[Opening EXTRACTED INFORMATION section]
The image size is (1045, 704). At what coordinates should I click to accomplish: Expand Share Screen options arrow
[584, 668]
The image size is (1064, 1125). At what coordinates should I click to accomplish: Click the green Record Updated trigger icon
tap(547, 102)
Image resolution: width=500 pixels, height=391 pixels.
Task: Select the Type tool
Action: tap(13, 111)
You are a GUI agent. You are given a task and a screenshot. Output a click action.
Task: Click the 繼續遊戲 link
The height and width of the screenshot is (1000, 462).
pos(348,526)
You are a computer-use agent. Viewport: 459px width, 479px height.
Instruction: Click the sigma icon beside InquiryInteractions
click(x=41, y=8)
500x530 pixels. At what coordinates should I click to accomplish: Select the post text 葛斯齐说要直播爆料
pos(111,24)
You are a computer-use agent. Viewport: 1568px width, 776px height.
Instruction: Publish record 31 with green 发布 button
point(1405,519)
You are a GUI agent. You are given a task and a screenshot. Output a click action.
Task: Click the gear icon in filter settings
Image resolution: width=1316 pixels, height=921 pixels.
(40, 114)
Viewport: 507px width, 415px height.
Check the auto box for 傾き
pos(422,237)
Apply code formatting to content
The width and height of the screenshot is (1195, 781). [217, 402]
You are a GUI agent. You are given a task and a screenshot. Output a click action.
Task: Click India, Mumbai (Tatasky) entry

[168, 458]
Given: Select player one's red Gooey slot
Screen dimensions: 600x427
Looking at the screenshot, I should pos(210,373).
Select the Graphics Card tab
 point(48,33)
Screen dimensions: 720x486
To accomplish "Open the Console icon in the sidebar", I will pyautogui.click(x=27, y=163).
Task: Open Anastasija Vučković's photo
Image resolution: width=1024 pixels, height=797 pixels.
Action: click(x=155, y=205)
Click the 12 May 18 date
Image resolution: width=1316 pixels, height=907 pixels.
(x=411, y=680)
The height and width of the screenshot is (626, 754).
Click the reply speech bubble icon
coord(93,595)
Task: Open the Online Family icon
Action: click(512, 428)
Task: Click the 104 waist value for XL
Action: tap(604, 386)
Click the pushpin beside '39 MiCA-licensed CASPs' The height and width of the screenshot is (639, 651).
[Closing EXTRACTED INFORMATION section]
TASK DETAILS:
Write out exactly, and only, each line from the one with "The height and width of the screenshot is (626, 754)." down to the last line of the records above.

OUTPUT:
The height and width of the screenshot is (626, 754).
Click the reply speech bubble icon
coord(93,595)
Task: Open the Online Family icon
Action: click(512, 428)
Task: Click the 104 waist value for XL
Action: tap(604, 386)
Click the pushpin beside '39 MiCA-licensed CASPs' The height and width of the screenshot is (639, 651).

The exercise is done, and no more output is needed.